Holley Native Became Johnson & Johnson Matriarch

Holley Native Became Johnson & Johnson Matriarch

Matthew Ballard April 7, 2018
Evangeline Brewster Johnson

Vol. 4, No. 14

After a three-year stay in Medina, Frances Folsom became one of the area’s most beloved young women after her marriage to President Grover Cleveland. Yet I was hoping that March would provide me with six Saturdays to write about notable women from Orleans County, but I suppose that I should not feel limited to writing about such subjects to a single month!

The only lasting local memory of Evangeline Brewster Armstrong exists within a stained glass window at St. Paul’s Episcopal Church in Holley. The window reads, “Presented by Mrs. Evangeline A. Johnson A.D. 1894” featuring an image of St. Paul “posed in this window holding a book and pointing upward to heaven as though he were giving a benediction,” as described by C.W. Lattin. Evangeline was born in 1865 at Rochester, New York to Edwin Rutherford Armstrong and Martha Gifford, who were married on August 13, 1857. Edwin Armstrong was raised in Wilson, NY, later teaching school in Rochester and later becoming principal of a school in that area. From 1862 to 1863, he attended medical school at the University of Michigan and graduated from Buffalo University’s medical program in 1865. Three years later, he arrived in Holley where he would become one of the most prominent physicians in the area.

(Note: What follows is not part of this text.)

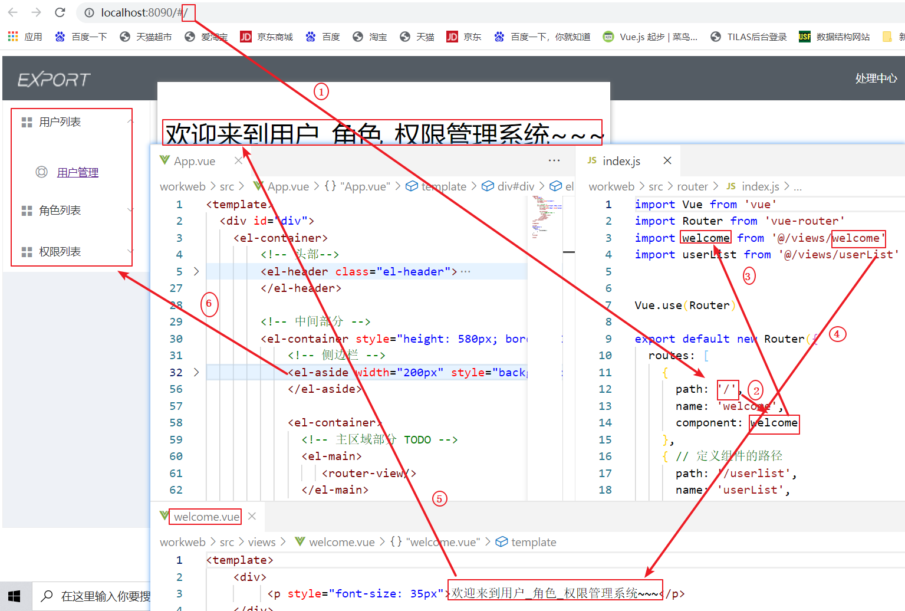Click the TILAS后台登录 bookmark icon
This screenshot has width=905, height=611.
(715, 37)
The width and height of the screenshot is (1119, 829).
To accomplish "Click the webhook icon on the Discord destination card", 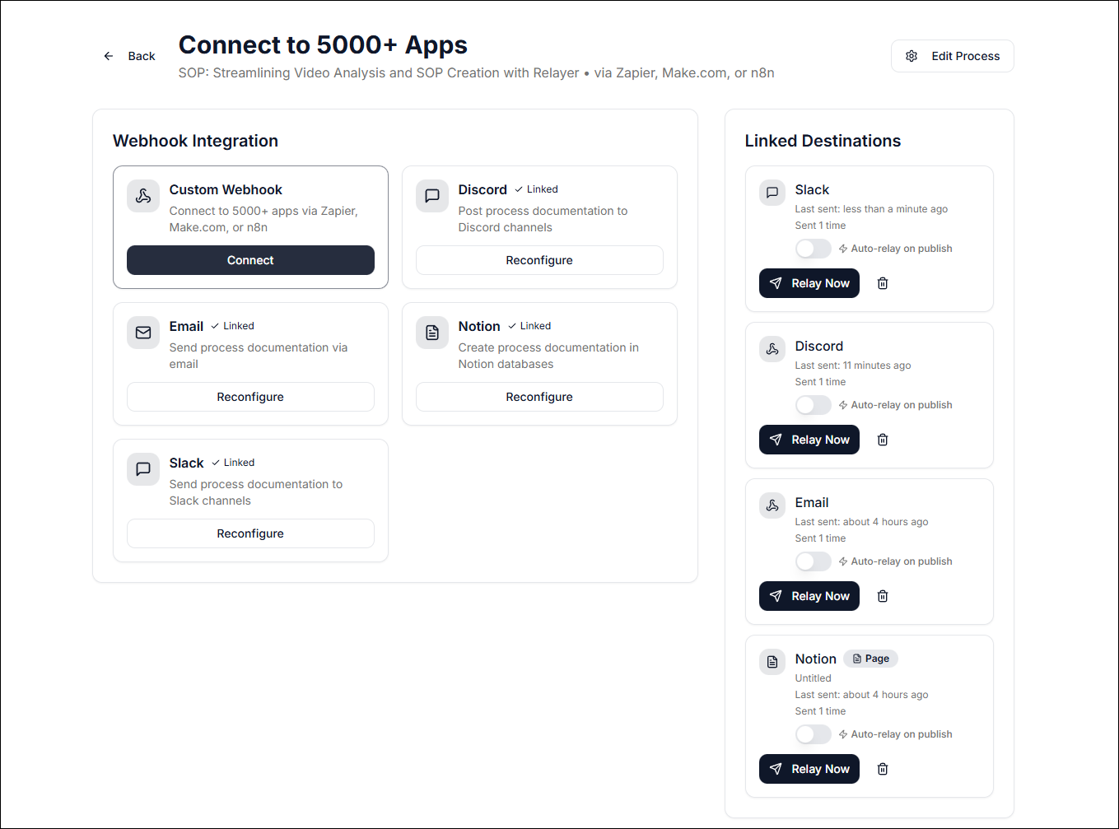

The feature of this story is not Dr. Armstrong, but his daughter Evangeline. According to Martha Armstrong’s obituary, “[Mr.] and Mrs. Armstrong were prominent factors in the social life of the village…” and Martha was a “cultivated musician” and leader in musical matters in Holley. It a general understanding that Dr. Armstrong was also well connected in medical circles throughout the country as presumed by Evangeline’s marriage to Robert Wood Johnson on June 27, 1892. Twenty years her senior, the founder and president of Johnson & Johnson took an immediate liking to the young and strikingly beautiful young woman, just 27 years of age. Some authors suggest that Evangeline’s attraction to the aging and “heavier” Johnson was strictly related to the power and wealth associated with such a relationship.

The couple’s first son was born on April 4, 1893, a little over nine months after the couple married in the foothills of the Great Smokey Mountains near Mayville, Tennessee. The rural girl immediately transformed into the belle of New Jersey’s urban society. Robert Johnson paid little attention to his children and Evangeline considered herself a member of the upper echelon of society, refusing to interact with those around her and becoming a recluse. At the family home in Gray Terrace, she was provided with a full staff of butlers and maids to assist her in rearing the children. July 14, 1895, the couple welcomed their second son, John Seward Johnson, into the world. The young boy suffered from childhood illnesses, allergies, and asthma, and suffered with dyslexia. Evangeline paid extra attention to her “little angel,” the pet name she gave him because of his constant suffering from illness during his childhood.

On February 7, 1910, Robert Johnson died as a result of complications associated with Bright ’s disease, leaving his 44-year-old widow and three children to mourn his passing. Evangeline took her two youngest children to New York City in order to enjoy the high-style social life she always dreamed of. While living in the city, she developed a relationship with John W. Dennis, a member of the British Parliament; the two left New York for London, leaving the children behind. As noted by Jerry Oppenheimer in his book Crazy Rich: Power, Scandal, and Tragedy in Inside the Johnson & Johnson Dynasty, young Seward Johnson was left with a New York City socialite and friend of Evangeline who sexually abused the young man until his brother Robert rescued him.

Evangeline married Dennis, but their life together was short-lived. On September 9, 1919, she died at her country estate in Nocton, Lincolnshire. Two weeks earlier, she tripped on street curbing in London and broke her hip; a blood clot later developed as she recuperated. Lattin writes in Luminaries in the Firmament, “In any day and age no work of art is ever created at small expense. I’m sure back in 1894 this large window depicting a life-size St. Paul was considered as expensive. It is easy to understand, knowing Mrs. Johnson’s background, how she was able to afford it.”